Long Beach, California, United States Molina Healthcare Full time
Job Overview

Essential Knowledge, Skills, and Abilities
  • Conducts monthly evaluations of registered nursing and various clinical operations within Utilization Management (UM), Case Management (CM), Member Assessment Team (MAT), Health Management (HM), and/or Disease Management (DM).
  • Ensures adherence of key clinical personnel to NCQA, CMS, State, and Federal regulations.

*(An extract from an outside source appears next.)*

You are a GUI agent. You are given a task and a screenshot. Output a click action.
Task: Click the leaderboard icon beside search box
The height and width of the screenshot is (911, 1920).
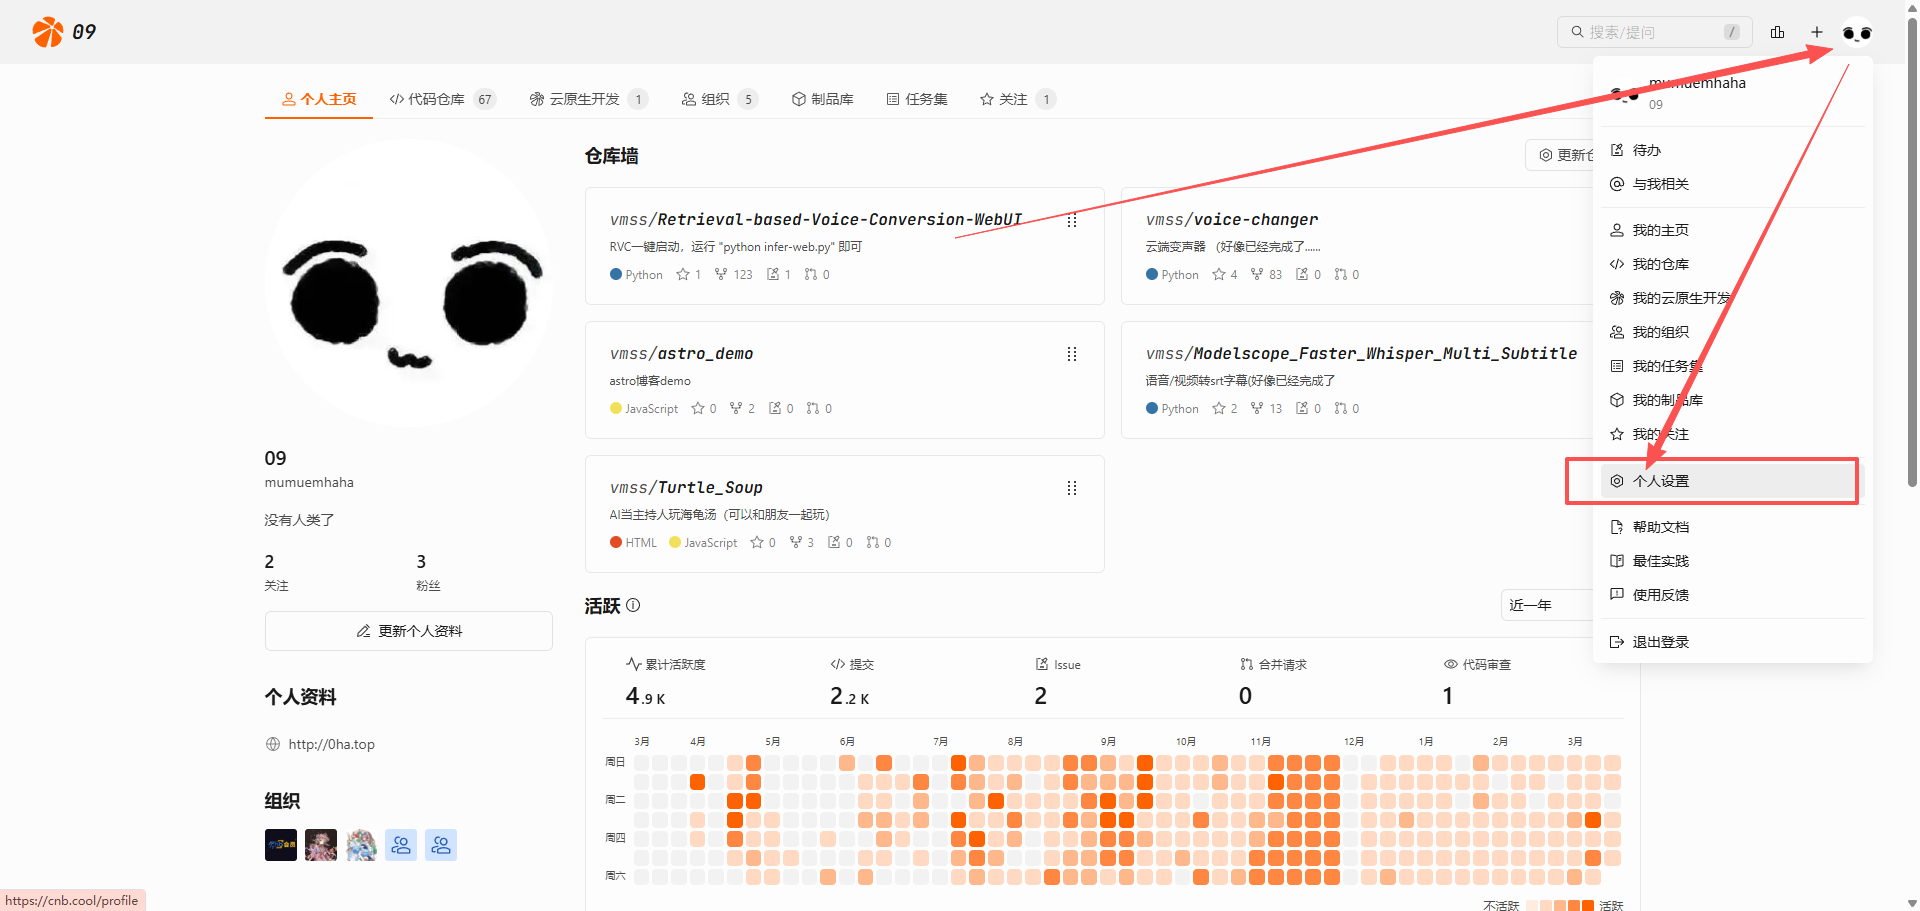(1777, 32)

May also execute non-clinical system and process evaluations as necessary.
  • Evaluates clinical personnel regarding sound decision-making practices.
  • Documents monthly results, identifies areas requiring re-training for staff, and communicates insights to leadership.
  • Guarantees that auditing methodologies align with Molina standards in both approach and tool utilization.
  • Aids in the preparation for regulatory assessments by conducting file reviews and necessary preparations.
  • Engages in regulatory assessments as a subject matter expert, fulfilling various roles within the audit team as directed by management.
  • Upholds member/provider confidentiality in accordance with the Health Insurance Portability and Accountability Act (HIPAA) and maintains professionalism in all communications.
  • Complies with departmental standards, policies, and protocols.
  • Keeps meticulous records of auditing outcomes.
  • Collaborates with the HCS training team to develop training materials or job aids as needed to address audit findings.
  • Meets established production benchmarks.
  • May facilitate staff training sessions as required.
  • Communicates with QA supervisors/managers regarding identified issues and collaborates to resolve them.
Qualifications

Required Education

Completion of an accredited Registered Nurse (RN) Program along with an Associate's or Bachelor's degree in Nursing, or a Bachelor's or Master's degree in social science, psychology, gerontology, public health, social work, or a related discipline.

Required Experience
  • A minimum of two years of experience in UM, CM, MAT, HM, DM, and/or managed care.
  • Comprehensive knowledge of Molina workflows.
  • Required License, Certification, Association
  • Possession of a valid driver's license with a clean driving record and the ability to drive within the applicable state or locality using reliable transportation.
  • Active and unrestricted license in good standing as applicable.
  • Preferred Experience
  • 3-5 years of experience in case management, disease management, or utilization management within managed care, medical, or behavioral health environments.
  • Two years of clinical auditing/review experience.
Additional Information

Molina Healthcare provides a competitive benefits and compensation package. Molina Healthcare is an Equal Opportunity Employer (EOE) M/F/D/V.